BELGAIMAGE-37346417

Gemiddelde leestijd: 13 min 

Al ruim tien jaar is Cathérine Moerkerke een vertrouwd schermgezicht, als vtm-nieuwsanker en presentatrice van Telefacts. “Dat ze mij hebben gekozen, beschouw ik als een eer. Maar ik ga niet ongelukkig zijn als het er niet meer is. Iets van mezelf, waar ik mijn creativiteit in heb gestopt: dat heb ik niet.” Portretinterview van een dertiger die ‘altijd zoekende’ zal blijven.

Natuurtalent. Chaoot. Administratieve ramp. Competitiebeest. Woorden die, hoe uiteenlopend ook, stuk voor stuk het profiel van Cathérine Moerkerke schetsen. Tijdens het gesprek horen we het ene verhaal na de andere anekdote om dat te illustreren. En we komen te weten dat Moerkerke ‘nogal wat mannelijke trekjes’ heeft. “Ik heb minder interesse in huishouden. Strijken deed ik ook nooit. Ik wreef met mijn handen een beetje over de kleren. Ik probeer mijn best te doen. Maar mocht ik mogen terugkeren, zou ik liever een man zijn. Mannen hebben het op een manier makkelijker.”

---

• _Opdracht_:
Schrijf het volledige tekstfragment hierboven woord voor woord over.

• _Getoonde gegevens_:
---

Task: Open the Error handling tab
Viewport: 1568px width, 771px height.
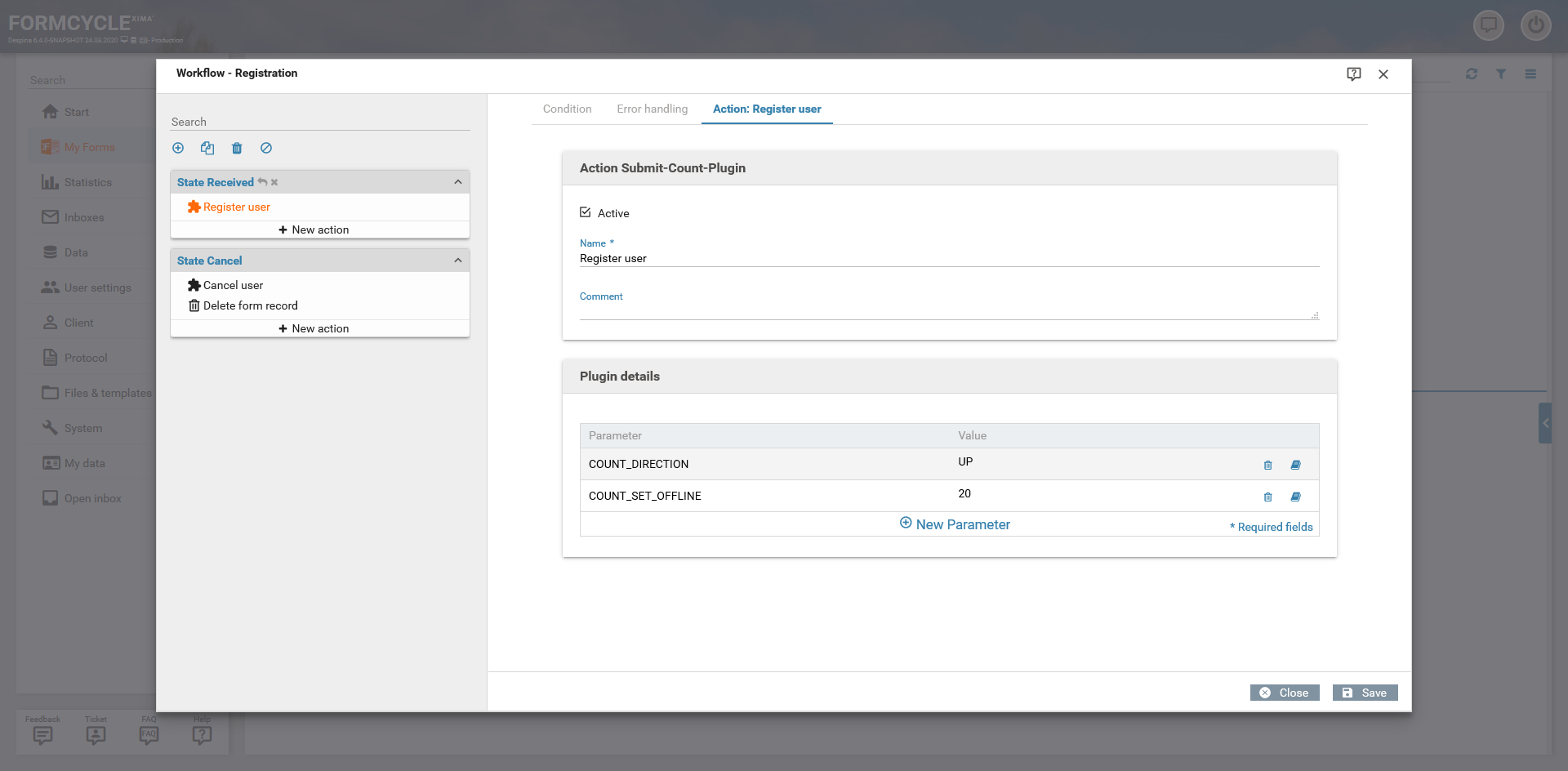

---

• _Oplossing_:
BELGAIMAGE-37346417

Gemiddelde leestijd: 13 min 

Al ruim tien jaar is Cathérine Moerkerke een vertrouwd schermgezicht, als vtm-nieuwsanker en presentatrice van Telefacts. “Dat ze mij hebben gekozen, beschouw ik als een eer. Maar ik ga niet ongelukkig zijn als het er niet meer is. Iets van mezelf, waar ik mijn creativiteit in heb gestopt: dat heb ik niet.” Portretinterview van een dertiger die ‘altijd zoekende’ zal blijven.

Natuurtalent. Chaoot. Administratieve ramp. Competitiebeest. Woorden die, hoe uiteenlopend ook, stuk voor stuk het profiel van Cathérine Moerkerke schetsen. Tijdens het gesprek horen we het ene verhaal na de andere anekdote om dat te illustreren. En we komen te weten dat Moerkerke ‘nogal wat mannelijke trekjes’ heeft. “Ik heb minder interesse in huishouden. Strijken deed ik ook nooit. Ik wreef met mijn handen een beetje over de kleren. Ik probeer mijn best te doen. Maar mocht ik mogen terugkeren, zou ik liever een man zijn. Mannen hebben het op een manier makkelijker.”